Even as the three Detroit automakers have largely under performed the stock gains across the auto industry in the past year or so, General Motors chief executive officer Mary Barra believes the situation for the largest US automaker is going to improve.
General Motors recently announced it had reached the production quota of 500 million cars since the company was established back in 1908 and the top official of the automaker also took the time to address some of the woes that bewilder the group after it went through a bitter bankruptcy procedure back in 2009. One of those issues has to do with the firm’s ability to increase investor confidence once it shed government control at the end of last year – Barra said she was utterly confident the value of having GM stock will prove in time. The largest US automaker has dropped almost 9 percent since back in March it announced a strategy to deliver increased investor revenue through a $5 billion share buyback procedure. According to analysts and industry experts, the lower investor confidence in the Detroit automakers is directly linked to the general opinion that the US auto market is approaching another peak cycle. For the largest carmaker the woes are also linked to the profit generators – North America and China, where slower sales have started to affect earnings margins as well.
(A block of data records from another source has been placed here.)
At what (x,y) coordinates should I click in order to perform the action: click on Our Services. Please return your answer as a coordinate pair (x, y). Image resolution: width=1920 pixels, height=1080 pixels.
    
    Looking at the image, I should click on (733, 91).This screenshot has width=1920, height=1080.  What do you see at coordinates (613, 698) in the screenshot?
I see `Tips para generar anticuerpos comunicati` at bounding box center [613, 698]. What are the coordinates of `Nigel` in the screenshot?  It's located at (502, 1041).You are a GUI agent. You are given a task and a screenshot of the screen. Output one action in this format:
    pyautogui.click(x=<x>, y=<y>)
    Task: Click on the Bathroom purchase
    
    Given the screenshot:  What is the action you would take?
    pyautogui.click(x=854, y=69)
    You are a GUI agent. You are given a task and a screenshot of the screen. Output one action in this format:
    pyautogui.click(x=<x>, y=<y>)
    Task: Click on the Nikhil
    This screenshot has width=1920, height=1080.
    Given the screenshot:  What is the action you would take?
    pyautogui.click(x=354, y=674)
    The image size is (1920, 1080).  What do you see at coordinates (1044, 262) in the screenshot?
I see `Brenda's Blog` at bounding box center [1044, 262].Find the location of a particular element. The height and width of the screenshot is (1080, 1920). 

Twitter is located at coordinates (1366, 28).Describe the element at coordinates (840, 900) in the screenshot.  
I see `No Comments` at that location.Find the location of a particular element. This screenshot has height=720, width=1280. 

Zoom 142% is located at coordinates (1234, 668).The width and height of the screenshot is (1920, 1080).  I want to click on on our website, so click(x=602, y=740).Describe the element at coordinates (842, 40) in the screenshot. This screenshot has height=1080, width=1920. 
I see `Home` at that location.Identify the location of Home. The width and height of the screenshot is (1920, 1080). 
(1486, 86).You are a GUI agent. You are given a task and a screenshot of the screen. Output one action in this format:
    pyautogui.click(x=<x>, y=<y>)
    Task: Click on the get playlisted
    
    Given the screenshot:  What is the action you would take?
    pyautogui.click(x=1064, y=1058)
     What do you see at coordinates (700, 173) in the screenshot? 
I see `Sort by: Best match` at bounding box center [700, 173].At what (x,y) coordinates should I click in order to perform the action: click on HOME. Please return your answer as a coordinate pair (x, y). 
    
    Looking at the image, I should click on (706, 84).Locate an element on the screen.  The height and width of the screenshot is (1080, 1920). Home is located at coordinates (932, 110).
As far as GM is concerned, the automaker plans to address the concerns by investing with long-term prospects in view. “This is a business that is not made on a quarter-by-quarter basis,” commented Barra. “We just need to continue to have strong performance, which we did in the first quarter, quarter after quarter, year after year, focus on the right products, the right technology, quality and our customers.” When it comes to US investments, GM plans to support continued growth by pouring $5.4 billion during the next three years towards local assembly units.